Он разбудил Френка, и они вдвоем оттащили это тело на старое кладбище, где обычно хоронили рабов. Доро не хотел, чтобы кто-нибудь из людей Энинву обнаружил его и сообщил ей. Она узнает о случившемся и без этого. Но позже.
К тому времени, когда они с Френком закончили работу, несколько работников с мотыгами уже прошли в сторону хлопковых полей.
— И как долго ты собираешься носить это тело? — спросил его Френк, оглядывая высокую и коренастую фигуру Сьюзен.
— Не очень долго. Я уже получил от него все, что мне нужно, — сказал Доро. — Хотя это хорошее тело. Его можно носить год, а может быть и два.
— Но ведь это не сулит ничего хорошего для Энинву.
— Все было бы по-другому, если бы это было чье-то другое тело, а не Сьюзен. В конце концов, Энинву временами обзаводится и женами. Но дело в том, что она знала Сьюзен, и даже любила ее. Если бы не непредвиденный случай, я не стал бы заставлять людей переживать подобные чувства.
— Представить только, ты и Энинву, — пробормотал Френк. — Меняете пол, меняете цвет кожи, размножаетесь, как…
— Закрой свой рот, — сказал Доро с явным беспокойством, — не то я расскажу тебе некоторые вещи о твоей собственной семье, которые ты не захочешь узнать.
Вздрогнув, Френк замолчал. Он всегда очень переживал по поводу своих предков, старинной семьи из Вирджинии. По каким-то причинам это имело для него большое значение. Доро в последний момент поймал себя на том, что собирается полностью разрушить любые иллюзии, которые этот человек все еще строил по поводу своей голубой крови, и как следствие этого по поводу своей беспорочно белой кожи. Но у Доро не было никаких причин это делать, никаких причин. За исключением, может быть, того предчувствия, что лучшие для него времена близились к концу, и он не был уверен, что последует за ними.
Две недели спустя он вновь вернулся к Энинву, но уже один. Он отослал Френка домой, к его семье, и взял себе более подходящее тело худого белого мужчины с каштановыми волосами. Это было хорошее и сильное тело, но Доро хотел, чтобы Энинву оценила его как можно лучше.
Она не проронила ни слова, встретившись с ним. Она не спорила и не ругала его, и вообще не проявляла по отношению к нему никакой враждебности. Но с другой стороны, приветливости в ней тоже не было.

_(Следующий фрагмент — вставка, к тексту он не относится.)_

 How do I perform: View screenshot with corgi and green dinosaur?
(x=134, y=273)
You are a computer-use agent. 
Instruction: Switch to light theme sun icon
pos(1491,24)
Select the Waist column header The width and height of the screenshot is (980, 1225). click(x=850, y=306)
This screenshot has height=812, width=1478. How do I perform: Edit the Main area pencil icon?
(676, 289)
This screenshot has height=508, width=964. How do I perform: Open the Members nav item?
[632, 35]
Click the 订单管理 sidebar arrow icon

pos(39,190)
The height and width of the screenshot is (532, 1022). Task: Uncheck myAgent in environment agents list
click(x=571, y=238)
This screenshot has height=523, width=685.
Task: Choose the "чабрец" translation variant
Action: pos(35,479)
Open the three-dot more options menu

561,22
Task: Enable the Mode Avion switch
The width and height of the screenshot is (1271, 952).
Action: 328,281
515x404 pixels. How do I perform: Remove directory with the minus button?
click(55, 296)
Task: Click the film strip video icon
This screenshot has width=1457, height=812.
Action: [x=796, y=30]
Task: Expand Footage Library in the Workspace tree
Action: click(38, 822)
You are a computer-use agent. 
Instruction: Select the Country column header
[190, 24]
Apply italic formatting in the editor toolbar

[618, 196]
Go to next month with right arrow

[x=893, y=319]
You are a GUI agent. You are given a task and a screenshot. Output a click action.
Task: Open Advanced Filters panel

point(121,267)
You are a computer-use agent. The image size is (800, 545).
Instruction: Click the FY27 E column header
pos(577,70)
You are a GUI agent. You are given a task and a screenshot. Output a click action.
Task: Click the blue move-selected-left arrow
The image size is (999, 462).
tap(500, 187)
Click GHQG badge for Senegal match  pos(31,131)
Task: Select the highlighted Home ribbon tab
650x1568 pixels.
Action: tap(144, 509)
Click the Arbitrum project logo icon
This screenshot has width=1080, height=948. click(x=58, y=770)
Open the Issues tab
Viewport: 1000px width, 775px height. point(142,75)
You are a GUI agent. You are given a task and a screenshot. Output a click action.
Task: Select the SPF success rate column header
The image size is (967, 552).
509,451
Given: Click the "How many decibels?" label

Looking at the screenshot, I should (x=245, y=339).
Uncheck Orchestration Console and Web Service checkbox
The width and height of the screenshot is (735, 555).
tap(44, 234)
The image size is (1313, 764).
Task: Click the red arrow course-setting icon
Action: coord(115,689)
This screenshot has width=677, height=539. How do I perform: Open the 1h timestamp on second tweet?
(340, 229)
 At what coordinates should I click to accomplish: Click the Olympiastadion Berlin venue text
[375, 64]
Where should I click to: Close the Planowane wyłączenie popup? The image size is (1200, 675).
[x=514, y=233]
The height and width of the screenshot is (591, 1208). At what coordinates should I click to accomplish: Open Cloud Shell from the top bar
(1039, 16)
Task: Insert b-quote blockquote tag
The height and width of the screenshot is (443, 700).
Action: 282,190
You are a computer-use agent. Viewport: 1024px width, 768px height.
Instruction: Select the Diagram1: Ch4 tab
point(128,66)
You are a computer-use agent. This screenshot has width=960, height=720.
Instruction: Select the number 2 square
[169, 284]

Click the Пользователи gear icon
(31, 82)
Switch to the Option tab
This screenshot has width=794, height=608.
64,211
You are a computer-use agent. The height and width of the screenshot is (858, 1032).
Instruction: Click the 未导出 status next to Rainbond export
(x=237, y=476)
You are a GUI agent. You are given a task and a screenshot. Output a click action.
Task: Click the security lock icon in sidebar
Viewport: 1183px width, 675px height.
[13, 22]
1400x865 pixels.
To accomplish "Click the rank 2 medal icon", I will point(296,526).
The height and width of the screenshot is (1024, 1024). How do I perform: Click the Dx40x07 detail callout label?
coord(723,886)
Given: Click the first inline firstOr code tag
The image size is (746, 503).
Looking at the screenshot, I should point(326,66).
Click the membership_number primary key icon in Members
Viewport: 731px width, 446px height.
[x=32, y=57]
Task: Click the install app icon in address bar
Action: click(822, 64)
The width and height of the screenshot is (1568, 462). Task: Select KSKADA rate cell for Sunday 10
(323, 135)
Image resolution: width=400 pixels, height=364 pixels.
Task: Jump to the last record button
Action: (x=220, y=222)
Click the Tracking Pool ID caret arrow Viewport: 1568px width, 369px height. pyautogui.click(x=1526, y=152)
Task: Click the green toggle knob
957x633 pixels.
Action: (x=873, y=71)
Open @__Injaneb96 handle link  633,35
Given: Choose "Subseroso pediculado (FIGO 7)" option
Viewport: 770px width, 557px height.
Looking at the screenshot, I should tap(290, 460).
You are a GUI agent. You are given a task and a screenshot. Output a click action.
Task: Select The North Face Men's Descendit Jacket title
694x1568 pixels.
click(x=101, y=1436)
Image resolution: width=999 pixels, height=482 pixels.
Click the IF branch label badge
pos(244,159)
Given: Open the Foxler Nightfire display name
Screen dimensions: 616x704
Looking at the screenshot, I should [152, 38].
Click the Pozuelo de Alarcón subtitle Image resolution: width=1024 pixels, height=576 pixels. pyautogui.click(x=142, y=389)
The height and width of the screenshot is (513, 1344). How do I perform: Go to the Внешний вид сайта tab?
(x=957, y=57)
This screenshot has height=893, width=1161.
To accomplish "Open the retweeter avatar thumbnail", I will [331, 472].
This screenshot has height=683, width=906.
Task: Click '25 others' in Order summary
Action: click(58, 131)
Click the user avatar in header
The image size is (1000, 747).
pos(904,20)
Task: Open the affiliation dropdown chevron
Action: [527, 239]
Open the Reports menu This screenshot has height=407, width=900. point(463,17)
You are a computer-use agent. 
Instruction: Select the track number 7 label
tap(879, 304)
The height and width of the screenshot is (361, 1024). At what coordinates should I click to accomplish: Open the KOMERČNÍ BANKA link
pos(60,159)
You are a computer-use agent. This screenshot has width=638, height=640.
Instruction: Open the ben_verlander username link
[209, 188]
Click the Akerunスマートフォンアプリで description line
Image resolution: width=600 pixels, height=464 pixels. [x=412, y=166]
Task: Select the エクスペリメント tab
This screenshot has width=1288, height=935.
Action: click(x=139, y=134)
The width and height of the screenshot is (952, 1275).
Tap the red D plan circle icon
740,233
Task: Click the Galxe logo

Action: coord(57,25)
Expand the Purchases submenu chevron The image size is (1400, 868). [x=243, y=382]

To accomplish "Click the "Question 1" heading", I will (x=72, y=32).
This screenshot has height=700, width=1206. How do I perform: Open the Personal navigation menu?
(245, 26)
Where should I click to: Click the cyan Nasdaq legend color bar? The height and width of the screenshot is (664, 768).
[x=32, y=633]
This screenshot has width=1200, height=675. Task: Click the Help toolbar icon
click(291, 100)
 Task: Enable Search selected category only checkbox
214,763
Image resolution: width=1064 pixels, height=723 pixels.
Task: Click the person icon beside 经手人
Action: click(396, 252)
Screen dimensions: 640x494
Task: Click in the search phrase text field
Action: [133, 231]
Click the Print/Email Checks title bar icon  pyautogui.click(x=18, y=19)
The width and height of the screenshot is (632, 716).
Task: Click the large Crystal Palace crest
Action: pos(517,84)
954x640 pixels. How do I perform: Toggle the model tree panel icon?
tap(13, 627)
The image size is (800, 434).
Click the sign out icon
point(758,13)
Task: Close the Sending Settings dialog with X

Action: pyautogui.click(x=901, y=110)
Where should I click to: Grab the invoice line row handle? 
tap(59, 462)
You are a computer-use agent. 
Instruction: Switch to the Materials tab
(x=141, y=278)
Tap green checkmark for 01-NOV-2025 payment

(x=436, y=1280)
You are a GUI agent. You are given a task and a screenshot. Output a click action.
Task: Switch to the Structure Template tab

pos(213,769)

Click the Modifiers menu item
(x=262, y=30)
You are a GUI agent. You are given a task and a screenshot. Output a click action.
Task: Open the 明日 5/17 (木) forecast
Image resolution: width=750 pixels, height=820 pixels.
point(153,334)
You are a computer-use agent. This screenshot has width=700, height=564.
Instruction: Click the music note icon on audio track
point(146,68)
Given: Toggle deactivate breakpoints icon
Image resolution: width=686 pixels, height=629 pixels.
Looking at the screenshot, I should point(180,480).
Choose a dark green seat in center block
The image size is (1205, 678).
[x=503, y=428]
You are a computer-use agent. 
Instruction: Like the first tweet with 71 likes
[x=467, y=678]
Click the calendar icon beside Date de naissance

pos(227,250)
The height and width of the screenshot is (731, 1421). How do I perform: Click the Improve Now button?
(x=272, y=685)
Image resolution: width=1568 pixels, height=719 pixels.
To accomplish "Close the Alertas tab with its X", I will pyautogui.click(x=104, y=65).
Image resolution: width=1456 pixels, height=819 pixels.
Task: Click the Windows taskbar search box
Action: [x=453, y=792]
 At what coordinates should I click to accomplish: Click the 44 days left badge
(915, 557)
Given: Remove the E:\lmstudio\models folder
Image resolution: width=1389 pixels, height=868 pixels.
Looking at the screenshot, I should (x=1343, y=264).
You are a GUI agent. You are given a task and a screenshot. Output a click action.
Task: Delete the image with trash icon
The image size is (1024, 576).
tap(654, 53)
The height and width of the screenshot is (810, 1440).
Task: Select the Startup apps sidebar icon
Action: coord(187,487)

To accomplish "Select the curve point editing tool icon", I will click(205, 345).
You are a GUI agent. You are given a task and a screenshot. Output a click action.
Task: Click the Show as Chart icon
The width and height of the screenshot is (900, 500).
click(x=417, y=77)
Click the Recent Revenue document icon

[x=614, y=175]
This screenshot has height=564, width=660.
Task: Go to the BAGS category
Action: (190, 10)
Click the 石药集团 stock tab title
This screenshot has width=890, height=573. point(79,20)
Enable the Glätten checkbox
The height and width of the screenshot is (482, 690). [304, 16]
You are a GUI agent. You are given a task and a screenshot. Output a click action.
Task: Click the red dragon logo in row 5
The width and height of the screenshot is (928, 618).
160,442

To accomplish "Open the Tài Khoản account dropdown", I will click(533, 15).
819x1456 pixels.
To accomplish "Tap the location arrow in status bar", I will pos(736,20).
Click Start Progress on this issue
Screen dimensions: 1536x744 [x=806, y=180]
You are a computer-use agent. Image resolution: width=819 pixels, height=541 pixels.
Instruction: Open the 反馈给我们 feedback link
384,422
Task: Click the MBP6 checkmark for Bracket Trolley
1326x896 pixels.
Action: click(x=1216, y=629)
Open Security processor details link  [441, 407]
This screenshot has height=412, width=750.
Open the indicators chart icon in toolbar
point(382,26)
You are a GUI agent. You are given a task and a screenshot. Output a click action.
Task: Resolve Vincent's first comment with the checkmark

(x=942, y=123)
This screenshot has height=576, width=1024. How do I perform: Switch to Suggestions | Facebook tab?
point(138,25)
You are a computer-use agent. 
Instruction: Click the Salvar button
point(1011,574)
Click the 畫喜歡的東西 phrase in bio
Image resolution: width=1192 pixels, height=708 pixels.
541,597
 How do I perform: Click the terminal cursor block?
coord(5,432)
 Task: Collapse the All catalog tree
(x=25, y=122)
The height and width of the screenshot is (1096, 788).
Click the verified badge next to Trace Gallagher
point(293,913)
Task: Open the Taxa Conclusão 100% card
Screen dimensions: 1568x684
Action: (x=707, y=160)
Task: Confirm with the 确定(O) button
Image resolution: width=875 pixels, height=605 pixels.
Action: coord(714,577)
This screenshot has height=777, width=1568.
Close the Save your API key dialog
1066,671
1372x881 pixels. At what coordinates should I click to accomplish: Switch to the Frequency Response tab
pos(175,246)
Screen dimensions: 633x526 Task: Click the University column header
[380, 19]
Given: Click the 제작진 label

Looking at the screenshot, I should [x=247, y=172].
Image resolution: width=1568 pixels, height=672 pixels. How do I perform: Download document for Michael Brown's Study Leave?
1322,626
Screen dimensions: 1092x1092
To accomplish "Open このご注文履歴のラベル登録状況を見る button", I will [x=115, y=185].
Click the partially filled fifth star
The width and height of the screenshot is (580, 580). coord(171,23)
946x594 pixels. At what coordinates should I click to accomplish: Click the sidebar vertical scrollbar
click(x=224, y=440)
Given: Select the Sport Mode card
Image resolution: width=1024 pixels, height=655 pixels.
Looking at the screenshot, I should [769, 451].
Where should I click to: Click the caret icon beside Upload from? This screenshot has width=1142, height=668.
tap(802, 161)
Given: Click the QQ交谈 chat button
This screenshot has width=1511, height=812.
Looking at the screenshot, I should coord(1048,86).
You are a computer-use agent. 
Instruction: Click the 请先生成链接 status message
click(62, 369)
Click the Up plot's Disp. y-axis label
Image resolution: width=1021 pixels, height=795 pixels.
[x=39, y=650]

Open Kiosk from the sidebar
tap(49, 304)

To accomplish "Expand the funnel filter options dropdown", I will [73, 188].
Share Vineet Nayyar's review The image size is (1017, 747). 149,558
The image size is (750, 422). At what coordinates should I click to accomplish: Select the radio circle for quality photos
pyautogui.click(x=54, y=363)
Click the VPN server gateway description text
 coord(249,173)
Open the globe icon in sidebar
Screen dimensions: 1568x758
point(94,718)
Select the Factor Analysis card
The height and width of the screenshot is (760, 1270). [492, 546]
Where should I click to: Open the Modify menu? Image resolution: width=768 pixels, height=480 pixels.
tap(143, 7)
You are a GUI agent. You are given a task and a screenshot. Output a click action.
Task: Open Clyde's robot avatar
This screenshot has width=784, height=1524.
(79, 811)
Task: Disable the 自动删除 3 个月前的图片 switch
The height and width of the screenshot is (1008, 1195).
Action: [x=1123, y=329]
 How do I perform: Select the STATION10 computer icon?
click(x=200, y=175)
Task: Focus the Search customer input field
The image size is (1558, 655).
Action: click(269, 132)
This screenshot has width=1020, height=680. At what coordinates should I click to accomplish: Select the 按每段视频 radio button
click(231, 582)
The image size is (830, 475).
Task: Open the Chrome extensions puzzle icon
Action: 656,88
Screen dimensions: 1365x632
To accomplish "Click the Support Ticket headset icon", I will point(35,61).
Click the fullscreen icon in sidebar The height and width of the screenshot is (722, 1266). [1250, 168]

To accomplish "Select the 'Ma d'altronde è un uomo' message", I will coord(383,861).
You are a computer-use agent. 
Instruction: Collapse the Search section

— Ты забрал Сьюзен, не так ли? — спросила она, и это были ее единственные слова. Когда он подтвердил ее догадку, она повернулась и ушла. Он подумал, что если бы Энинву не была беременна, она наверняка отправилась бы к морю, оставив его со своими не слишком доброжелательными к нему детьми. Она знала, что теперь он не причинит им зла.
Однако беременность вынуждала ее оставаться в обычном человеческом облике и удерживала ее дома. Она берегла будущего ребенка. Ведь приняв облик какого-нибудь животного, она наверняка убила бы его. Она говорила ему об этом, когда вынашивала ребенка Исаака, и он посчитал это за слабость. Он не сомневался, что она может прервать любую беременность без посторонней помощи и без какой-либо опасности для себя. Ведь она способна делать со своим телом все, что пожелает. Но она не прервала бы беременность. Раз ребенок был уже внутри нее, он должен быть рожден. На протяжении всех лет, когда он знал ее, она очень заботливо относилась ко всем своим детям — и до и после их рождения. Доро решил остаться с ней на время этого периода вынужденной слабости. Раз уж она относительно спокойно восприняла два его последних превращения, он полагал, что у него не будет с ней никаких неприятностей.
Но прошло немало долгих дней, в течение которых она старательно избегала его общества, прежде чем он понял, что был неправ. В конце концов именно младшая дочь Энинву, Элен, помогла ему это понять. Временами казалось, что девочка значительно моложе своих двенадцати лет. Она играла с обычными детьми в их обычные игры, возилась с ними и плакала от обычных ушибов. Но в другие моменты в ней чувствовалась взрослая женщина, скрытая за этой детской внешностью. Да, в этом она очень похожа на свою мать.
— Она не хочет разговаривать со мной, — сказал этот ребенок, обращаясь к Доро. — Она знает, что мне известно о ее намерениях.
Она подошла и села рядом с ним в прохладной тени дуба. Некоторое время они молча смотрели, как Энинву полола свой огород, засеянный целебными травами. В этот огород посторонним вход был запрещен. Туда не пускали ни других огородников, ни детей, обычно помогающих выпалывать сорняки, потому как и для тех, и для других большинство растущих там трав были сорняками. Однако сейчас Доро наблюдал не за огородом, а за Элен.
— Что ты хочешь сказать? — спросил он ее. — Что она собирается делать?
Она внимательно взглянула на него, и он отчетливо осознал, что это действительно взгляд женщины, а не девочки.
— Она сказала, что сюда собираются приехать Кейн и Лиа. Они будут здесь жить. И еще она сказала, что после того, как родится ребенок, она уйдет отсюда.
— К морю?
— Нет, Доро. Не к морю. Ведь когда-нибудь ей все равно пришлось бы выйти из моря. Тогда ты вновь отыщешь ее, и она будет должна снова наблюдать за тем, как ты убиваешь и ее друзей, и своих собственных.
— О чем ты говоришь? — Он обхватил ее руками, едва удерживая себя от того, чтобы встряхнуть ее как следует.
Она уставилась на него — раздраженная, полная ненависти. Неожиданно она наклонила голову и укусила его руку, так сильно, как могла это сделать своими маленьким острыми зубами.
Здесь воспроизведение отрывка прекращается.